数時間後、地ビールとつまみ、蕎麦でお腹を満たし、話し込んでいると



蕎麦屋さんの娘(中学生)と同級生が青ざめた顔で店に入ってきた。


お婆さんが、すぐそこのかどに血を流して倒れていると言う。


我々はすぐに現場に向かうと、顔からおびただしい血を流して


かなり年配の女性が倒れていた。


足が悪いらしく、近くに杖も落ちていた。


骨折の有無を確認しながら起し、止血すると、鼻の上部が裂傷で


かなり深い傷である。


縁石にかなりの衝撃でぶつけたようで、地面も血だらけである。


手分けして、手当てをしながら救急車を呼び、やっと座らせ


話を聞くと、身寄りは同居していないそうである。


おじいさんは、かなり前に亡くなり、子供達も別居だと言う。


年齢を聞いて驚いた、95歳になるそうだ。


すぐに子息に連絡を取り、受け入れ先の病院を告げると


おばあさんは、苦痛をおしころして、「こんなに人様に親切にして


頂いたのは久しぶりです」と涙ぐんだ。


しかし、おばあさんが転倒してから結構時間がたっている。


その間にこの道を通った人間は知らぬふりをしたのだろうか。






私のユニフォーム・パンツが血だらけになってしまったのを見て


どうか、何処にお住いの方か教えて下さいと言われたが


近くの学校の卒業生母体の野球チームです。


と、言うと、私も大正15年にあそこに入学したの。


後輩でいらっしゃるのね。
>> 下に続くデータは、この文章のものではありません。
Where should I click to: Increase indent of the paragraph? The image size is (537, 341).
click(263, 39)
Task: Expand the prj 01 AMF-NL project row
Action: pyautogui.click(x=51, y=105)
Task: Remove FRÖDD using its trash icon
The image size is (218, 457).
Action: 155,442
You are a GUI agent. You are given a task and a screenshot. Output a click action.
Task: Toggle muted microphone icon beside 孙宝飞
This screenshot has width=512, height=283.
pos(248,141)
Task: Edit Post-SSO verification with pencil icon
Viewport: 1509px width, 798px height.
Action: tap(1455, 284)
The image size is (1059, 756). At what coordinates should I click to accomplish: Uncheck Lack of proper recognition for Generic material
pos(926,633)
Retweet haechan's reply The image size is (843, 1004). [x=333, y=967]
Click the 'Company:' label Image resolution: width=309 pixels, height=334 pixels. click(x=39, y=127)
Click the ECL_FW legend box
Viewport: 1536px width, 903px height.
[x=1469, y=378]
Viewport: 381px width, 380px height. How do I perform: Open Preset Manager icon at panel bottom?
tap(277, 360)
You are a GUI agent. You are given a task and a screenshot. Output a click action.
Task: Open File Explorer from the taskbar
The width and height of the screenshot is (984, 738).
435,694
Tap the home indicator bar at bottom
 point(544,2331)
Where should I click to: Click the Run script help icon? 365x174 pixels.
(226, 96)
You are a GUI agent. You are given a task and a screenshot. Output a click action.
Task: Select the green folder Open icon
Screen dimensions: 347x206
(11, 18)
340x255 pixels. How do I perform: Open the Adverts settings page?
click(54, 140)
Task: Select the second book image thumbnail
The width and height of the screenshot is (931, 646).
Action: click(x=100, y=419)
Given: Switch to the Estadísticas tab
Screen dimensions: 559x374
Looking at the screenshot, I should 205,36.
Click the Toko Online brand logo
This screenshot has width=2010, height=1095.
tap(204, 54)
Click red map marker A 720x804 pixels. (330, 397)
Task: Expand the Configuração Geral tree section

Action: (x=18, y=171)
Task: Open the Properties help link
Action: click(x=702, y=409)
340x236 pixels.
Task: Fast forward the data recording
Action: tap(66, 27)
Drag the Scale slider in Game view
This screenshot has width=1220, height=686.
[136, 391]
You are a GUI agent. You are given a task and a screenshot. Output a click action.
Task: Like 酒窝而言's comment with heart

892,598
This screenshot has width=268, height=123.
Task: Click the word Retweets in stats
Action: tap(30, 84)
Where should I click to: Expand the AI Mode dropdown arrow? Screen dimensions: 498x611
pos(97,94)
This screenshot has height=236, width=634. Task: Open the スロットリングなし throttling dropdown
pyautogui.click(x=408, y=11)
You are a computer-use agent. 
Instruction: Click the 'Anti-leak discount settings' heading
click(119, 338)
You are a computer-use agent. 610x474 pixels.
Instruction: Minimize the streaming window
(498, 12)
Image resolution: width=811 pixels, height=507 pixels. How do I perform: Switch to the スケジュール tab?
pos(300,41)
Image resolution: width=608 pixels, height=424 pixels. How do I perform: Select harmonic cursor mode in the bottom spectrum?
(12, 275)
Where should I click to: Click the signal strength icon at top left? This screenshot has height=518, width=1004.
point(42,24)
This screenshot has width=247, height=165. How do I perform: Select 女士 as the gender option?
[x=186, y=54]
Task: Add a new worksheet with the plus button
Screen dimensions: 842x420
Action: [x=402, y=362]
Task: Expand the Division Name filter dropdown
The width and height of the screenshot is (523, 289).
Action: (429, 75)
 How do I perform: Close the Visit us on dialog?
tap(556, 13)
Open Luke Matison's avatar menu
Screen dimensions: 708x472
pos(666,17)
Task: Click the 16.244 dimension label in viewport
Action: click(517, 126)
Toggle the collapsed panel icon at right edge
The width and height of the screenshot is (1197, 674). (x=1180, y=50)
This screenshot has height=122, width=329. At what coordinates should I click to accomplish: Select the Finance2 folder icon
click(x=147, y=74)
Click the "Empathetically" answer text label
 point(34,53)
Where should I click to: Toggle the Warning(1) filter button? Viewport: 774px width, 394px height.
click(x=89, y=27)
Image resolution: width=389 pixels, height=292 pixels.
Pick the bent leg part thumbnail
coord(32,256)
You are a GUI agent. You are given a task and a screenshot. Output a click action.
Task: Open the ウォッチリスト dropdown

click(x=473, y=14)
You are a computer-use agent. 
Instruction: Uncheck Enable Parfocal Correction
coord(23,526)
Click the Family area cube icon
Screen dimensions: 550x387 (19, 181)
ドキドキ


なんて幸せなんでしょう。


年齢を考えるに計算が合わないと思ったがそんな事はどうでもいい。


あまりの礼儀正しさに、こちらまで涙が出そうだった。






救急救命士が到着し、SPO2値を測ると98%だった。


傷は深いけど、命に別状はないだろう。


しかし、かなりのご高齢である。


私達の大先輩、生活に支障がなければよいが。